### Your objective
Please copy the records word for word, starting at the line that contains "Viewport: 1153px width, 571px" and ending at the line that contains "coord(414,85)", both included.
··· Supplied material
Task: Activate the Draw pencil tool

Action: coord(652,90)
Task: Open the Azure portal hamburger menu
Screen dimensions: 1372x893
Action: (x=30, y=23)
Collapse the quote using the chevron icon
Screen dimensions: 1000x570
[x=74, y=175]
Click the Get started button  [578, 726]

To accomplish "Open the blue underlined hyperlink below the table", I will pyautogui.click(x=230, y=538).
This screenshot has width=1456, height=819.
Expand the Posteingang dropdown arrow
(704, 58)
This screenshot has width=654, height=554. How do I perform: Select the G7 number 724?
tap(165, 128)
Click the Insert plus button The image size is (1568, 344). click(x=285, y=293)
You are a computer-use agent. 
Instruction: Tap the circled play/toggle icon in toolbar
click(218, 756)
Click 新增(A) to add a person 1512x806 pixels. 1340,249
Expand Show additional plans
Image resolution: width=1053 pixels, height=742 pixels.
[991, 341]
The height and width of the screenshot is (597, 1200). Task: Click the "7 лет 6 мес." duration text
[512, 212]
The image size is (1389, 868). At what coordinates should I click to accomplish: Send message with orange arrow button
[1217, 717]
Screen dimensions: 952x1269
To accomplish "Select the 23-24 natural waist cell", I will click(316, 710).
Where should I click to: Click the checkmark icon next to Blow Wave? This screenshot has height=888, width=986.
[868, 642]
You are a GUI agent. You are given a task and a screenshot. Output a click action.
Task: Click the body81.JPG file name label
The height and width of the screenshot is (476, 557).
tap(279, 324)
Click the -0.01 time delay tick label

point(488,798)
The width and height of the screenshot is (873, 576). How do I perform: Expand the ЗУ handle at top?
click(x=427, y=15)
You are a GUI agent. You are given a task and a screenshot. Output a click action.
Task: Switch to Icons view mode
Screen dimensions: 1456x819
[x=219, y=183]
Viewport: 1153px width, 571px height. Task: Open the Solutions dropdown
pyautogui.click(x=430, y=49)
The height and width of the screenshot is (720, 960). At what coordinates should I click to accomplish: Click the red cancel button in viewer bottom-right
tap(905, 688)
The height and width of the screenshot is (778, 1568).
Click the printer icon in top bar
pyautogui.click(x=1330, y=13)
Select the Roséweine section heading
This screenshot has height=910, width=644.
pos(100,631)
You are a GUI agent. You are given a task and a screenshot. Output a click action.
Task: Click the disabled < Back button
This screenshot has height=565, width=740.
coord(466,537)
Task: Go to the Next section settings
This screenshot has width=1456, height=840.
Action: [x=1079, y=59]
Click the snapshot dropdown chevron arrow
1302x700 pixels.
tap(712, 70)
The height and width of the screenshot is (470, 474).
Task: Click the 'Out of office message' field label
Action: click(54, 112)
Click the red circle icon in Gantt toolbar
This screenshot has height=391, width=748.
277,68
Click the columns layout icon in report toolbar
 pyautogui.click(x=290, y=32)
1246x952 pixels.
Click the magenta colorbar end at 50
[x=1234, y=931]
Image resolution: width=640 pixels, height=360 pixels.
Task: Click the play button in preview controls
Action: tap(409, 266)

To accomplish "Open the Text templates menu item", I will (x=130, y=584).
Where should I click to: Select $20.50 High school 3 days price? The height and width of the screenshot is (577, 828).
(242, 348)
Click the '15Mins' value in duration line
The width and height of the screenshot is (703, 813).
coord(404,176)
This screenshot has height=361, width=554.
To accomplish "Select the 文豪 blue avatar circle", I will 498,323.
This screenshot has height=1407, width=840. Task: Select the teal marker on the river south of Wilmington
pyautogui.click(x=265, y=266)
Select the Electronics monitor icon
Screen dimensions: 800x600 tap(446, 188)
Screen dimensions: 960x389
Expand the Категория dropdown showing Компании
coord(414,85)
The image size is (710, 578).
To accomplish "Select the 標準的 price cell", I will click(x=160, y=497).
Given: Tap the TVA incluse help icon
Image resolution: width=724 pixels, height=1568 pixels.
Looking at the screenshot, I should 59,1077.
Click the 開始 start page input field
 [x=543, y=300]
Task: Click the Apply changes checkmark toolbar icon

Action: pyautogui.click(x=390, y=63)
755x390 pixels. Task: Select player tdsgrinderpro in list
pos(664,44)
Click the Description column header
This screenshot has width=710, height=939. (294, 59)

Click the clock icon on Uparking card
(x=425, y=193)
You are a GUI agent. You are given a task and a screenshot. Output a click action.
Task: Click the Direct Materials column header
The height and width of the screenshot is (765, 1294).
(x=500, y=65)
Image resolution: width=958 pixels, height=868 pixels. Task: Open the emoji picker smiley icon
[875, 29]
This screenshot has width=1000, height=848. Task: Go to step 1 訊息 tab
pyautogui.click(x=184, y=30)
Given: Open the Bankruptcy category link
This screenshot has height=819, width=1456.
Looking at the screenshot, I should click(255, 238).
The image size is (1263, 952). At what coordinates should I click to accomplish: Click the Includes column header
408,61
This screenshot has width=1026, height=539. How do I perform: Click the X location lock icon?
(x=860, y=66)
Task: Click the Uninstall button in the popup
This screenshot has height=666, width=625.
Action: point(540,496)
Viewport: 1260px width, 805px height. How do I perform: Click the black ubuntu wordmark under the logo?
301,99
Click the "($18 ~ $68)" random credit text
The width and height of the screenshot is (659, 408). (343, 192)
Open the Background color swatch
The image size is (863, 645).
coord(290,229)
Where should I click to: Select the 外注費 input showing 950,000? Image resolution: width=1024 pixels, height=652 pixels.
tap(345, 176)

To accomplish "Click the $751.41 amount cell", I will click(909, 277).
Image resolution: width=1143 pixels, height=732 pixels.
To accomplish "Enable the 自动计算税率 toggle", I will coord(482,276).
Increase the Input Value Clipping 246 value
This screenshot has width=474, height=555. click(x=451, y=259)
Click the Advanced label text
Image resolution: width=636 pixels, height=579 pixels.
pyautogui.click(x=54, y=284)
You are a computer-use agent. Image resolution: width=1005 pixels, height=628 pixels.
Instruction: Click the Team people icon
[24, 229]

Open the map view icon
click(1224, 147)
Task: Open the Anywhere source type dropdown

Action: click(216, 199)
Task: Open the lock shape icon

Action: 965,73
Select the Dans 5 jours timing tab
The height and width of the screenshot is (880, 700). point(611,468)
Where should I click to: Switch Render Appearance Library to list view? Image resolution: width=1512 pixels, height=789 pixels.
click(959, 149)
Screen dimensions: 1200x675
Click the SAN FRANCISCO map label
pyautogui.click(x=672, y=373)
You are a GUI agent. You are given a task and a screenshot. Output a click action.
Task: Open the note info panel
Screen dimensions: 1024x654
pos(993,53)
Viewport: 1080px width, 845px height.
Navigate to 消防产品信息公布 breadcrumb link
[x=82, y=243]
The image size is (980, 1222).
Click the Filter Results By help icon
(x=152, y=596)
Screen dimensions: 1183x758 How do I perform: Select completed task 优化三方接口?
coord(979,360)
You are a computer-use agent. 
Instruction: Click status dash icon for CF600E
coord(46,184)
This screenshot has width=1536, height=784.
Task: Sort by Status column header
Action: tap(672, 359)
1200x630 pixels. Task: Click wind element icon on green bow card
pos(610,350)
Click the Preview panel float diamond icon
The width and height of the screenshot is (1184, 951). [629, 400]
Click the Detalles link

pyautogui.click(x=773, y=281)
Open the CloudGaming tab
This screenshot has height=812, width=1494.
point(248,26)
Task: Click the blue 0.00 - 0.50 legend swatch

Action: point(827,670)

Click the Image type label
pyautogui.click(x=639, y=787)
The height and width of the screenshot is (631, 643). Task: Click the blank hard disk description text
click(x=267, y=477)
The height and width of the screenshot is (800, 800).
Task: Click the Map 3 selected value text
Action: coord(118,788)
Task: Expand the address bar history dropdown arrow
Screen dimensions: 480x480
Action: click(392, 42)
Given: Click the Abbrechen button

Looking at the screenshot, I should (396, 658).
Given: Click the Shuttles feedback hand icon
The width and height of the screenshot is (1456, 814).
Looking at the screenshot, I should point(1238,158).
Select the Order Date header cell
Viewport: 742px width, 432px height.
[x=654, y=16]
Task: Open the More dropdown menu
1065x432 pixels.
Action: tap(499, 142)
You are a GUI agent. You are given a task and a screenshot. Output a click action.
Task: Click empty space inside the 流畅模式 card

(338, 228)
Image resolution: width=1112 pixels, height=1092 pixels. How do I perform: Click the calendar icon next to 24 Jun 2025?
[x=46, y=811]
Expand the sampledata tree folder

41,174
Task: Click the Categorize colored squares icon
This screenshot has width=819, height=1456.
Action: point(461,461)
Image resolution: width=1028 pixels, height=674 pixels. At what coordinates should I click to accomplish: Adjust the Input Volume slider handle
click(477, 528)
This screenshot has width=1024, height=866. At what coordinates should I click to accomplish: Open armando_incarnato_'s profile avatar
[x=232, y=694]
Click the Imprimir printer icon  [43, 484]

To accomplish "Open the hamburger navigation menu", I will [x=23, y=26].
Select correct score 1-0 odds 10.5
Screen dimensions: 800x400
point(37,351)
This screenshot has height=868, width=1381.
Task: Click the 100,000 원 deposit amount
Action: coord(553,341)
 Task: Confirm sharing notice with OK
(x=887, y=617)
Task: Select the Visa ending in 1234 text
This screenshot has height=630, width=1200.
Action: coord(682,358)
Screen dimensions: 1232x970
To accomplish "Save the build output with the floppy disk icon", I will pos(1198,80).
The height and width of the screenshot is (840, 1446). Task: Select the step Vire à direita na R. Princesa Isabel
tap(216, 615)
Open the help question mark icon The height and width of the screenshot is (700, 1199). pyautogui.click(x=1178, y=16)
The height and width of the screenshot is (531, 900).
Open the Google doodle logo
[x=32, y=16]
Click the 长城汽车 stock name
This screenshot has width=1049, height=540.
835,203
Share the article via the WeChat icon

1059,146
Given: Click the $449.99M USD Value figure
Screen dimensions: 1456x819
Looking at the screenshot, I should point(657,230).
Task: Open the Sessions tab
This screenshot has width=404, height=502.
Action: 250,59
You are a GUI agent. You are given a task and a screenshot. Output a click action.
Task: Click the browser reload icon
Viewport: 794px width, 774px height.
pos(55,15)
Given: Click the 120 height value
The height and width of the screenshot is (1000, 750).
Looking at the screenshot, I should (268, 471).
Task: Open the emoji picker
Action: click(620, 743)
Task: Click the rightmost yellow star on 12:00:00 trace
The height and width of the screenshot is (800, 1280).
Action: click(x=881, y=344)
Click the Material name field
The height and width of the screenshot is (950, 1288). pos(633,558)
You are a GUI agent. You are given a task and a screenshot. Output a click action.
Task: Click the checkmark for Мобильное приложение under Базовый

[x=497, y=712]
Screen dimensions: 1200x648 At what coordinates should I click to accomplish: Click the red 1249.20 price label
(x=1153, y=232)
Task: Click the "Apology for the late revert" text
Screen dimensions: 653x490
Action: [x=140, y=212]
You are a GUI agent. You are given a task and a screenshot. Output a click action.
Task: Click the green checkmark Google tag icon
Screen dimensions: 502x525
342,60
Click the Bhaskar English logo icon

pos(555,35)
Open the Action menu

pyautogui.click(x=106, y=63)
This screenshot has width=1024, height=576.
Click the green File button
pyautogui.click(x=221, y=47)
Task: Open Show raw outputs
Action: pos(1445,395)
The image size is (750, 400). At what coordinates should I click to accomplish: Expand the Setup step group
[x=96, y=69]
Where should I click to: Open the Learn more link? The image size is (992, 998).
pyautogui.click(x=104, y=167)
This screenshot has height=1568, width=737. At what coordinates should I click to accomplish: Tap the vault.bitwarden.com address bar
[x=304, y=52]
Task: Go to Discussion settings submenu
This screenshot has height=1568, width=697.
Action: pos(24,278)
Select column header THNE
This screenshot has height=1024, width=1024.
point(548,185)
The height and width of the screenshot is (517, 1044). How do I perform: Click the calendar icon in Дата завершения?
······
### Written solution
Viewport: 1153px width, 571px height. Task: Open the Solutions dropdown
pyautogui.click(x=430, y=49)
The height and width of the screenshot is (720, 960). At what coordinates should I click to accomplish: Click the red cancel button in viewer bottom-right
tap(905, 688)
The height and width of the screenshot is (778, 1568).
Click the printer icon in top bar
pyautogui.click(x=1330, y=13)
Select the Roséweine section heading
This screenshot has height=910, width=644.
pos(100,631)
You are a GUI agent. You are given a task and a screenshot. Output a click action.
Task: Click the disabled < Back button
This screenshot has height=565, width=740.
coord(466,537)
Task: Go to the Next section settings
This screenshot has width=1456, height=840.
Action: [x=1079, y=59]
Click the snapshot dropdown chevron arrow
1302x700 pixels.
tap(712, 70)
The height and width of the screenshot is (470, 474).
Task: Click the 'Out of office message' field label
Action: click(54, 112)
Click the red circle icon in Gantt toolbar
This screenshot has height=391, width=748.
277,68
Click the columns layout icon in report toolbar
 pyautogui.click(x=290, y=32)
1246x952 pixels.
Click the magenta colorbar end at 50
[x=1234, y=931]
Image resolution: width=640 pixels, height=360 pixels.
Task: Click the play button in preview controls
Action: tap(409, 266)

To accomplish "Open the Text templates menu item", I will (x=130, y=584).
Where should I click to: Select $20.50 High school 3 days price? The height and width of the screenshot is (577, 828).
(242, 348)
Click the '15Mins' value in duration line
The width and height of the screenshot is (703, 813).
coord(404,176)
This screenshot has height=361, width=554.
To accomplish "Select the 文豪 blue avatar circle", I will 498,323.
This screenshot has height=1407, width=840. Task: Select the teal marker on the river south of Wilmington
pyautogui.click(x=265, y=266)
Select the Electronics monitor icon
Screen dimensions: 800x600 tap(446, 188)
Screen dimensions: 960x389
Expand the Категория dropdown showing Компании
coord(414,85)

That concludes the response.